FAMU afirma que censurar a palavra “negro” foi um erro

Ilustração fotográfica de Justin Morrison/Inside Higher Ed | Condessa Jemal / Getty Imagens para NOBCO | JHVEPhoto/iStock/Getty Images

A Universidade Agrícola e Mecânica da Flórida, uma instituição historicamente negra, disse que se opôs erroneamente ao fato de sua Associação de Estudantes de Direito Negros usar a palavra “Negro” nos folhetos do Mês da História Negra.

A estudante de direito Aaliyah Steward disse ao Orlando’s Notícias 6 ela ouviu “não poderíamos usar a palavra ‘Negro’ no Mês da História Negra; precisávamos abreviá-la”. O noticiário mostrou então um panfleto em conformidade com isso, abreviando-o como “BHM”.
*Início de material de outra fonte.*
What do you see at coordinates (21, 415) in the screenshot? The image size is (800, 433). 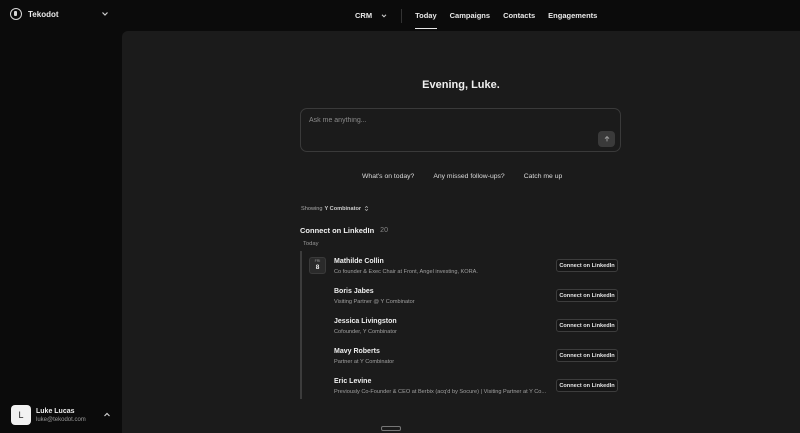 I see `avatar: L` at bounding box center [21, 415].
Depois que o News 6 divulgou a história na sexta-feira, informou que o artista SZA e outros denunciou a censura nas redes sociais. Esta semana, o reitor interino da Faculdade de Direito da FAMU, Cecil Howard, enviou um e-mail à comunidade da faculdade dizendo que “a palavra ‘Negro’ não é proibida” e nenhuma restrição “foi dirigida pela liderança universitária”, de acordo com uma cópia da mensagem que a FAMU enviou Por dentro do ensino superior.
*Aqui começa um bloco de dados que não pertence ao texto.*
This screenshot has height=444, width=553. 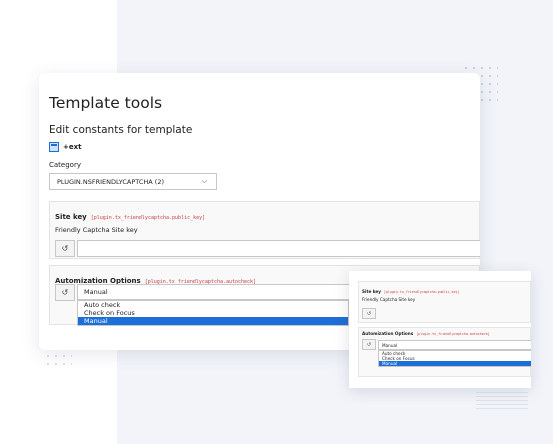 What do you see at coordinates (372, 292) in the screenshot?
I see `zoom-site-key-title: Site key` at bounding box center [372, 292].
Howard escreveu que a universidade “contratou rapidamente um especialista em direito do ensino superior da Flórida”, que confirmou que a palavra não viola o projeto de lei 266 do Senado da Flórida. Essa lei de 2023 proibia faculdades e universidades públicas de gastar dinheiro estadual ou federal em atividades que “defendam a diversidade, equidade e inclusão, ou promovam ou se envolvam em ativismo político ou social”.

“O que ocorreu foi um erro do pessoal – uma interpretação excessivamente cautelosa que foi além do que a lei exige”, escreveu Howard.

Reitor da universidade e professor de direito Marva Johnson– que tem laços de longa data com o governador republicano Ron DeSantis, um cruzado anti-DEI – também divulgou um comunicado dizendo que a FAMU “confirma inequivocamente que o uso da palavra ‘Negro’, ou a frase ‘Mês da História Negra’, não viola a letra, o espírito ou a intenção do Projeto de Lei 266 do Senado da Flórida, Regulamento 9.016 do Conselho de Governadores [titled ‘Prohibited Expenditures’]ou qualquer orientação federal relevante.